Tinygrad is a deep learning framework, that is compact, simple, fast, and resource-efficient. At the user API level, tinygrad looks like any modern tensor library, where one works with a Tensor class to perform computation. Tinygrad has two main strategies to reach the goal of being fast and resource-efficient. The first strategy is to reduce memory access by merging and removing redundant operations done on tensors. The second strategy is to make it easy to make good computational accelerators.

Some features of tinygrad

  • Tensor manipulation and fast computation, using various backends.
  • Auto grading.
  • Lazy evaluation.
  • Compactness, Tinygrad aims to be compact (originally aiming for less than 1000 lines of code).

Speed strategies

Optimizing operations

The computation of tensors are deferred until the result is needed.
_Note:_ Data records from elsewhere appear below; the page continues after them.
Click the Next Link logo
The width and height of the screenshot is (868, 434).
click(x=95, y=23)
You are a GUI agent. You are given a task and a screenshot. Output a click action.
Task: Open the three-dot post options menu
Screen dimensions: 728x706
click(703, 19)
This deference allows tinygrad to make a graph of what operations are done to a tensor, then optimize the graph by removing redundant operations from the graph and merging certain operations.
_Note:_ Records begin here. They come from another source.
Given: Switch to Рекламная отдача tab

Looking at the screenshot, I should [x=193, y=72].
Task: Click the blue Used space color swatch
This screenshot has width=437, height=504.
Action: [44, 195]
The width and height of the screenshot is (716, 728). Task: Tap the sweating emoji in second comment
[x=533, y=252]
Simplicity of computational accelerators

Making efficient computational accelerators is complex, by keeping the interface to the computational accelerator simple, tinygrad makes it easier to get all the performance out of the accelerator hardware.

Code

File structure

├── LICENSE
├── README.md
├── accel - Accelerator implementations
├── docs - Tinygrad documentation
├── examples - Tinygrad usage examples
├── extra - Extra things that are not considered core tinygrad
├── test - Tests for tinygrad
├── tinygrad - Core tinygrad
│   ├── ast.py - Definitions for representing abstract syntax trees
│   ├── graph.py - Creating visual graphs of the Tensors dependencies.
│   ├── helpers.py - Various helper functions
│   ├── lazy.py - Things that deal with the lazy evaluation of Tensors
│   ├── llops - Definitions for low-level operations 
│   ├── mlops.py - Mid-level operations 
│   ├── nn - Neural network-level things
│   ├── ops.py - Basic definitions for Tensor operations 
│   ├── shape - Things that deal with Tensor shapes
│   └── tensor.py - Main Tensor class

Important Classes

  • Tensor - Main Tensor class
  • LazyOp - Class used to track operations that should be executed on a Tensor.
  • DeviceBuffer - Abstract class representing an accelerator hardware backing buffer of a Tensor object
  • ShapeTracker - Tracks “changes” made to a Tensor's shape. This is used to determine if a Tensor's backing memory is contiguous. Knowledge of the memory layout of a tensor allows an accelerator to load a large memory section with many values in a single memory request, rather than loading each value from memory by itself in many requests.
  • View - Class that represents some way (a shape) of looking at the values of a Tensor.
  • ZeroView - Class that does virtual 0 padding around the values of a Tensor.